▸ **Task requirements**:
- A) According to the thread about the Beam SQL graph, what will the public interface to SQL remain after the change?
- B) Copy the part of the Beam SQL graph thread starting with "I was also wondering if" and going on through "Huygaa Batsaikhan <ba...@google.com>.".

Building and visualizing the Beam SQL graph

We are currently converting the Calcite Rel tree to Beam by recursively
building a tree of nested PTransforms. This results in a weird nested graph
in the dataflow UI where each node contains its inputs nested inside of it.
I'm going to change the internal data structure for converting the tree
from a PTransform to a PCollection, which will result in a more accurate
representation of the tree structure being built and should simplify the
code as well. This will not change the public interface to SQL, which will
remain a PTransform. Any thoughts or objections?

I was also wondering if there are tools for visualizing the Beam graph
aside from the dataflow runner UI. What other tools exist?

Andrew

Re: Building and visualizing the Beam SQL graph

Posted by Huygaa Batsaikhan <ba...@google.com>.
I was also wondering the same thing. I don't think there is any
visualization tool for Beam. :(

On Mon, Jun 11, 2018 at 11:39 AM Andrew Pilloud <ap...@google.com> wrote:

> We are currently converting the Calcite Rel tree to Beam by recursively
> building a tree of nested PTransforms. This results in a weird nested graph
> in the dataflow UI where each node contains its inputs nested inside of it.
> I'm going to change the internal data structure for converting the tree
> from a PTransform to a PCollection, which will result in a more accurate
> representation of the tree structure being built and should simplify the
> code as well. This will not change the public interface to SQL, which will
> remain a PTransform. Any thoughts or objections?

▸ **Data**:

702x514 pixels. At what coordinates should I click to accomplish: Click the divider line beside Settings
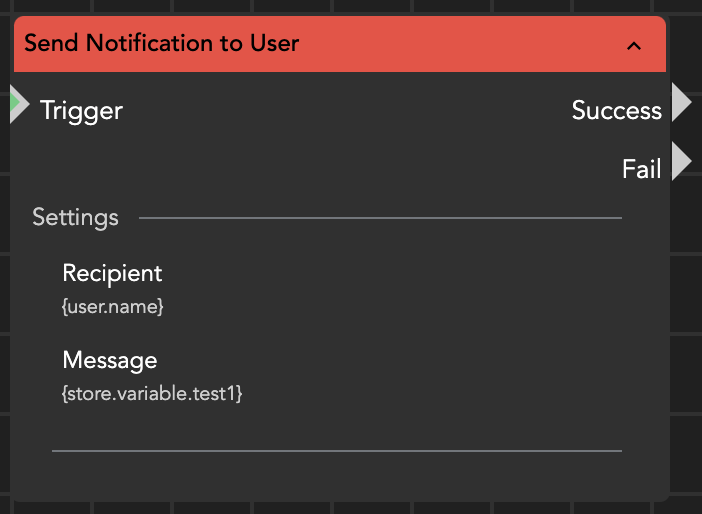[380, 217]
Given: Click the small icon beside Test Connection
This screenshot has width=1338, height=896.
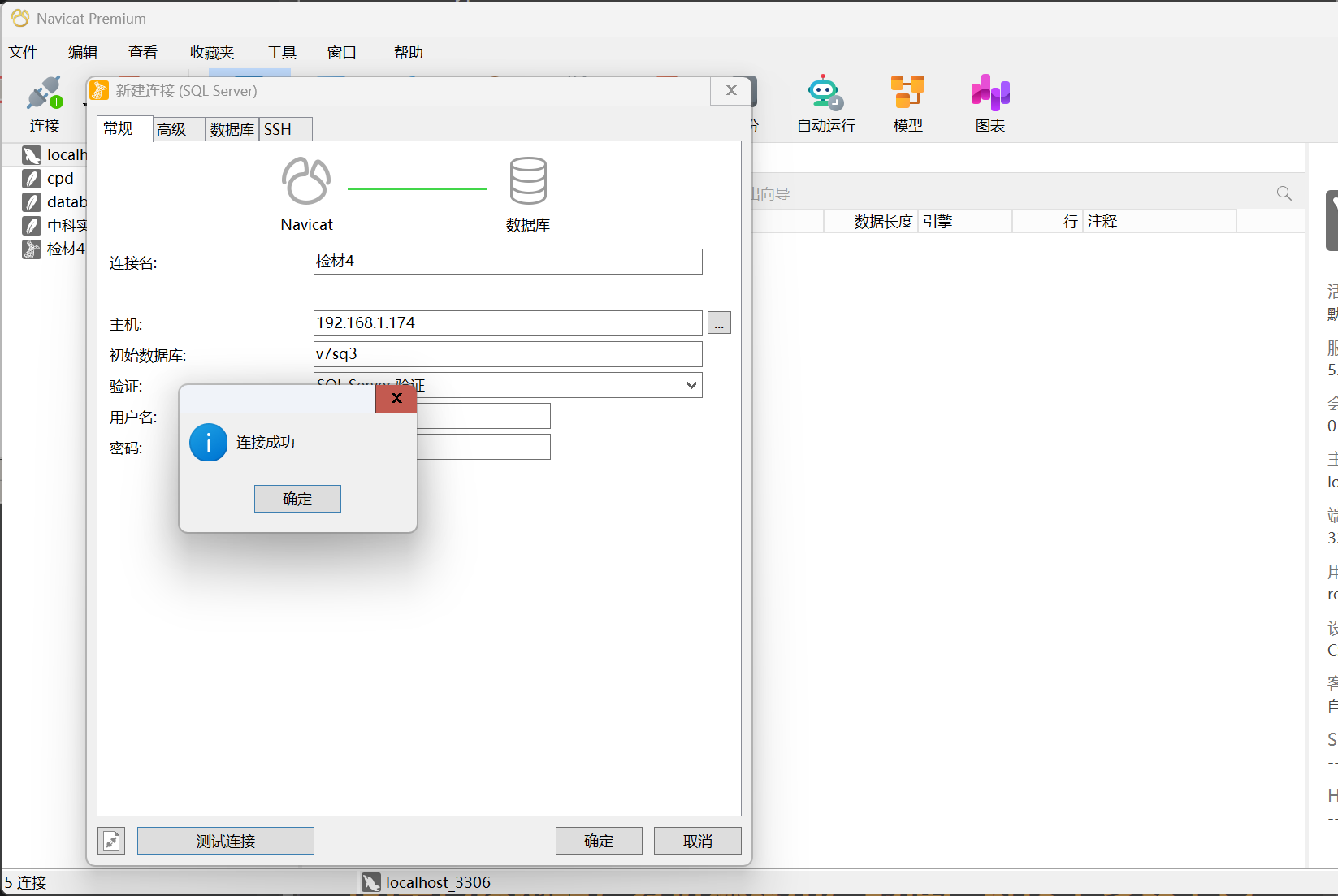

▸ **Worked solutions**:
- A) It will remain a PTransform.

- B)
I was also wondering if there are tools for visualizing the Beam graph
aside from the dataflow runner UI. What other tools exist?

Andrew

Re: Building and visualizing the Beam SQL graph

Posted by Huygaa Batsaikhan <ba...@google.com>.